La arquitectura monumental aparece en tus obras, habitualmente descontextualizada. ¿Por qué te llaman los grandes edificios?
Esa capacidad humana de hacer grandes construcciones me interesa. Ya las hacían persas y egipcios, pero considero que Roma es más propiamente la cuna de nuestra civilización y de ahí nos viene casi todo. Siempre me han interesado esos juegos de poder, la grandiosidad y la propaganda que hay detrás de esas arquitecturas para que a uno le hagan sentirse pequeño y que el emperador sea mucho más poderoso. O que las iglesias sean gigantes para que tú te sientas enano y la iglesia te controle más.
Tu serie Jirafas ironiza al indicar que los monumentos se ajustan al volumen de esos animales mejor que al de los hombres.

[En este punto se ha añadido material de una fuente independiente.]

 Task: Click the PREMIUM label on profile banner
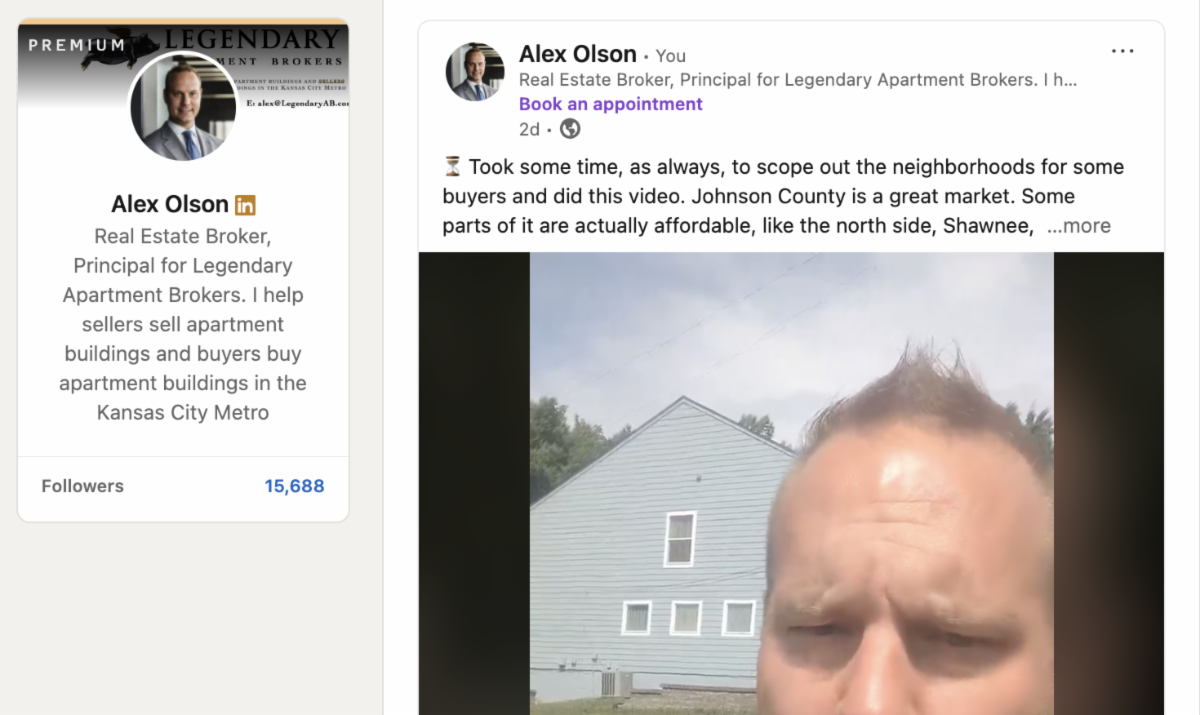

No quería pintar edificios vacíos solo porque me guste la arquitectura. Tenía que encontrar algo que le diera un sentido y aportara algo más, y estando en Inglaterra de Erasmus empecé a jugar en fotomontajes con el tema de las jirafas. Ahí empezó toda esa serie.
A lo largo de tu camino, ¿hubo algún artista moderno como referencia?
En los primeros años de Bellas Artes, hice algunos cuadros con cierta influencia daliniana. No me gusta decirlo porque es algo muy evidente, Dalí estaba desprestigiado en aquel tiempo y, además, eso me lo quité rápido. En la facultad, los profesores me iban enseñando referentes contemporáneos: David Hockney por el color y su forma de pintar más pop; Gerhard Richter y los paisajes corridos que hacía… Pero yo no quería saber nada de eso. Yo me iba atrás. En Florencia iba a la Galería de Arte Moderno que está en el Palazzo Pitti, donde todos los cuadros son del siglo XIX. Aquellos personajes con bigote y patillas me apasionaban. O me iba a ver toda la escuela del Renacimiento, o del Barroco. Siempre me he ido inspirando hacia atrás más que en el siglo XX.
¿Reniegas del siglo XX en el arte?
El siglo XX, con las vanguardias, supuso una ruptura fundamental para aquellos artistas. Tenían que experimentar nuevos lenguajes en ese momento. Pero mi teoría es que esa ruptura se ha convertido luego en Academia, cerrando las puertas a otras formas de expresión con el prejuicio de denostar toda relación con el pasado. Por eso yo quise prescindir de aquello y hacer como una continuación partiendo de lo anterior a esas vanguardias.
¿Mezclas motivos de Oriente y Occidente por razones estéticas o más amplias? Lo digo porque has criticado el trato que reciben los inmigrantes según sean ricos o pobres.
En primer lugar, es la estética, porque es la que llama la atención y atrae la mirada del espectador con una imagen potente. Eso va a hacer que se pare y luego pueda reflexionar sobre la diversidad. Pero me interesa a nivel humano, social y a todos los niveles. Es una crítica de la hipocresía que hay con el tema de la inmigración. España ha sido un país de emigrantes. Por eso tengo el cuadro Buscando hacer fortuna, donde hay unos dantzaris (bailarines vascos) delante de una puerta con unos elefantes tallados como la del zoológico de Berlín, y una pagoda china. Hace referencia a ese zortziko (canción) que dice “Buscando hacer fortuna, como emigrante se fue a otras tierras”. El pueblo vasco emigró en su día para hacer fortuna. Después unos han vuelto con más y otros con menos fortuna, pero que no se nos olvide que también hemos emigrado y nos han tratado mejor o peor, como a las señoras que iban a París a limpiar casas y vivían en azoteas, las Conchitas. Que se regule bien o mal es otro asunto, pero no lo olvidemos cuando nos viene gente aquí.